Primary nucleation is the first step in crystallization. Simply defined, it's the growth of a new crystal. On an industrial scale, a large supersaturation driving force is necessary to initiate primary nucleation. The initiation of primary nucleation via this driving force is not fully understood which makes it difficult to model (experiments are the best guide). Usually, the instantaneous formation of many nuclei can be observed "crashing out" of the solution. You can think of the supersaturation driving force as being created by a combination of high solute concentration and rapid cooling. In the salt example, cooling will be gradual so we need to provide a "seed" for the crystals to grow on. In continuous crystallization, once primary nucleation has begun, the crystal size distribution begins to take shape.
The second chief mechanism in crystallization is called secondary nucleation. In this phase of crystallization, crystal growth is initiated with contact. The contact can be between the solution and other crystals, a mixer blade, a pipe, a vessel wall, etc. This phase of crystallization occurs at lower supersaturation (than primary nucleation) where crystal growth is optimal.
Secondary nucleation requires "seeds" or existing crystals to perpetuate crystal growth. In our salt example, we bypassed primary nucleation by "seeding" the solution with a final teaspoon of salt. Secondary nucleation can be thought of as the workhorse of crystallization.

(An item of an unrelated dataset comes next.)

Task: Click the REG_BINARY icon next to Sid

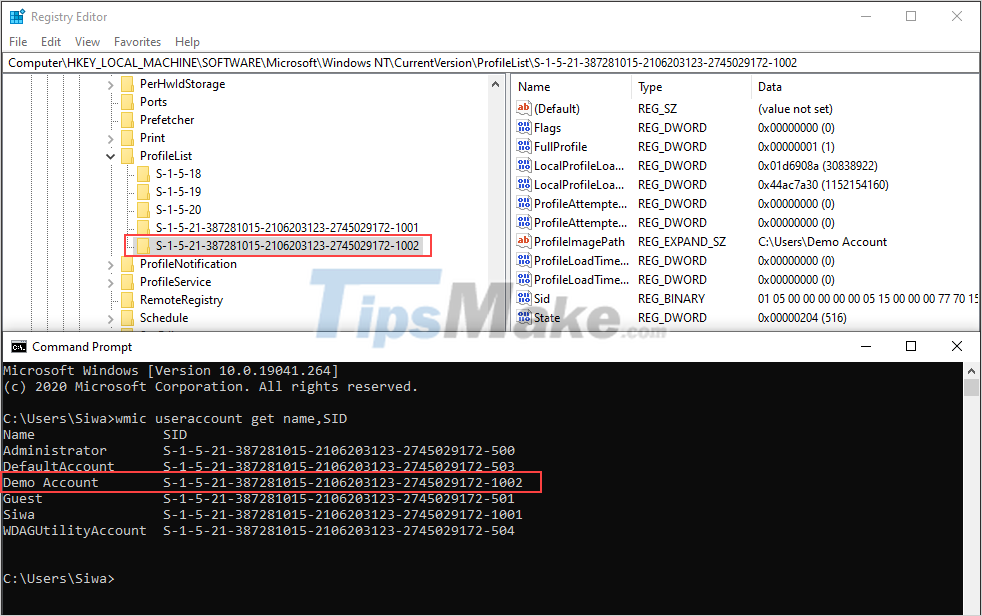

Again, no complete theory is available to model secondary nucleation and it's behavior can only be anticipated by experimentation. Mathematic relationships do exist to correlate experimental data. However, correlating experimental data to model crystallization is time consuming and often considered extreme for batch operations, but can easily be justified for continuous processes where larger capital expenditures are necessary. For batch operations, only preliminary data measurements are truly necessary.